Exercise goal >>
Leave the pictures out and write out exactly the lines from the top of the entries through the line containing "Viewport: 700px width, 685px height.".

Data supplied >>
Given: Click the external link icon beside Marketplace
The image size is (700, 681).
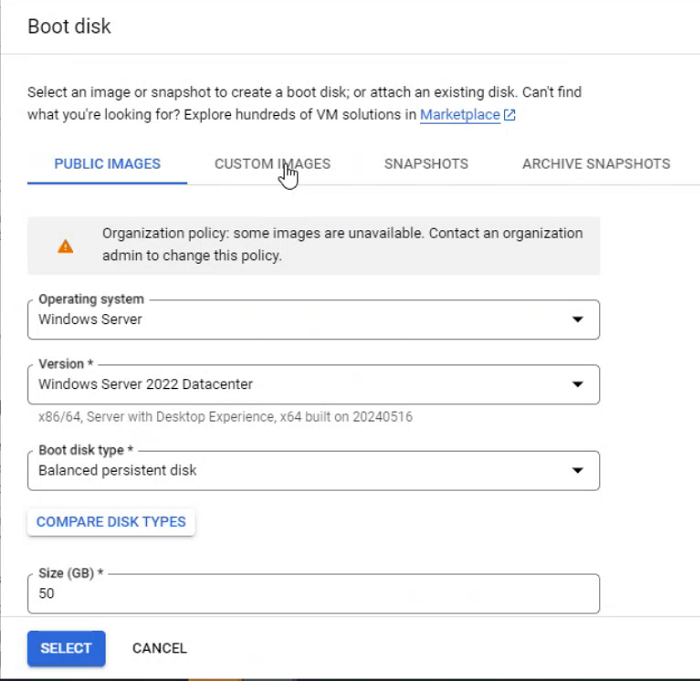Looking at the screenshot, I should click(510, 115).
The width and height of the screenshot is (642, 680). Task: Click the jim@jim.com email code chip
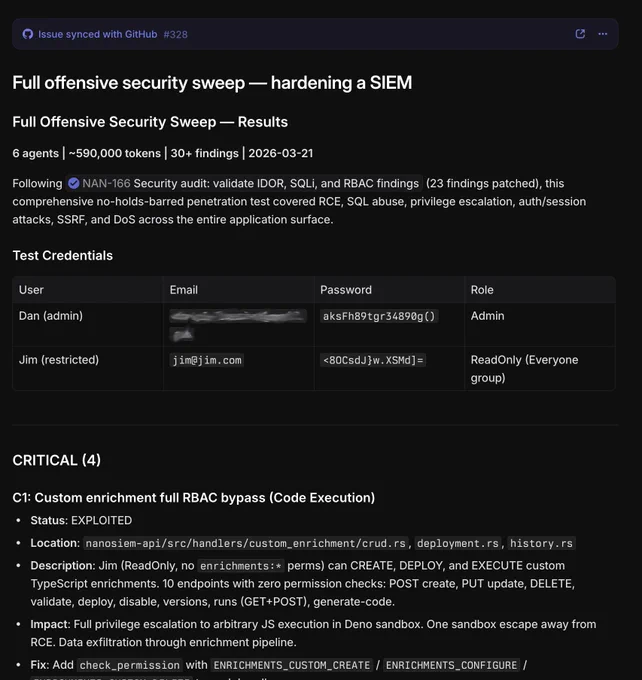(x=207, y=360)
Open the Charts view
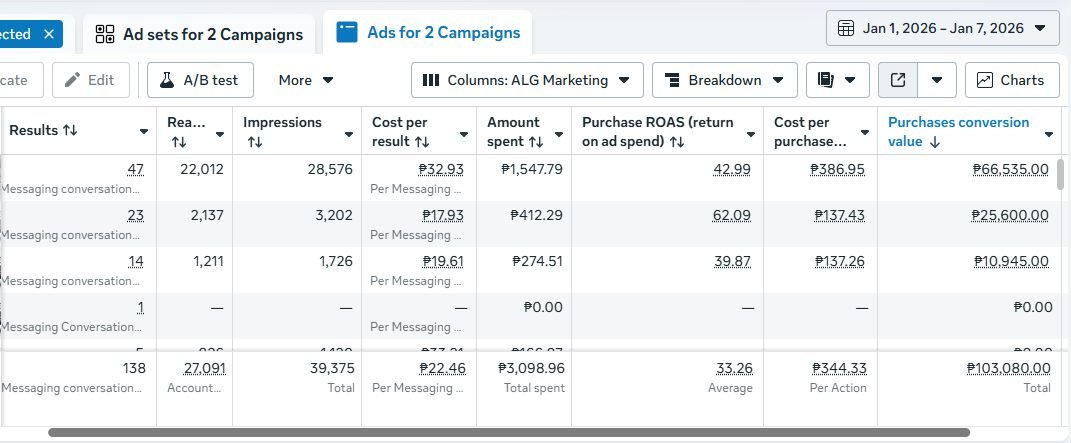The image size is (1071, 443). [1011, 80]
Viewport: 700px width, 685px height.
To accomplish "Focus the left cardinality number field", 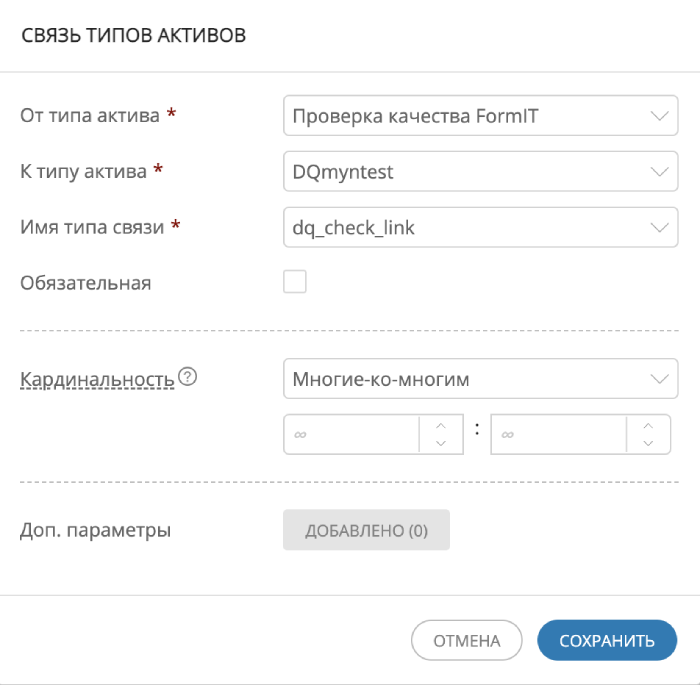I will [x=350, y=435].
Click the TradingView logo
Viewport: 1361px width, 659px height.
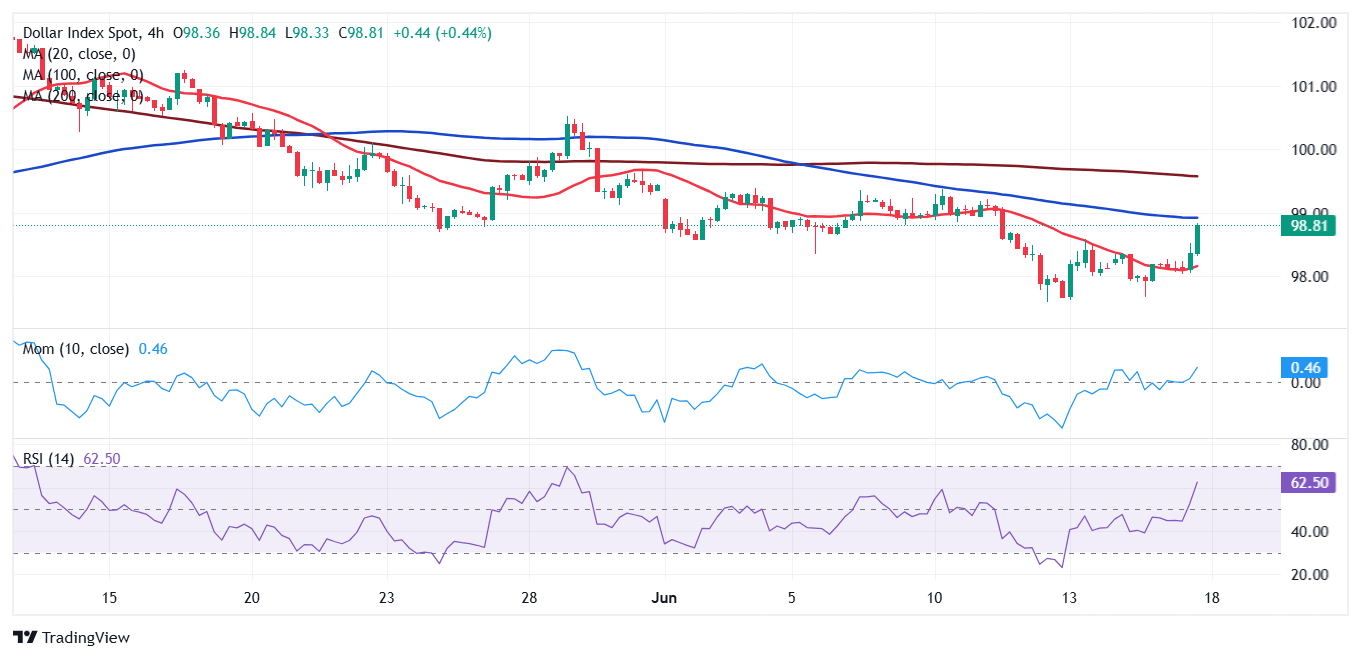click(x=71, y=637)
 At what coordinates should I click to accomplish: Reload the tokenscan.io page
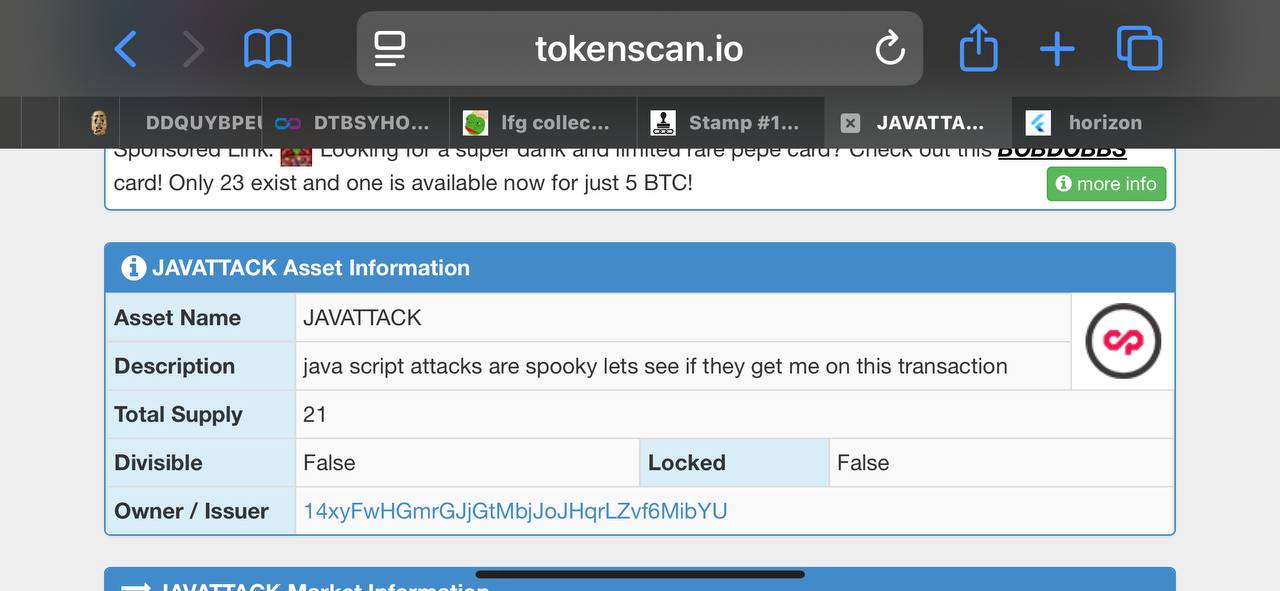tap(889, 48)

Solution for this exercise >>
Given: Click the external link icon beside Marketplace
The image size is (700, 681).
Looking at the screenshot, I should click(510, 115).
The width and height of the screenshot is (642, 680). Task: Click the jim@jim.com email code chip
(x=207, y=360)
Open the Charts view
The image size is (1071, 443). [1011, 80]
Viewport: 700px width, 685px height.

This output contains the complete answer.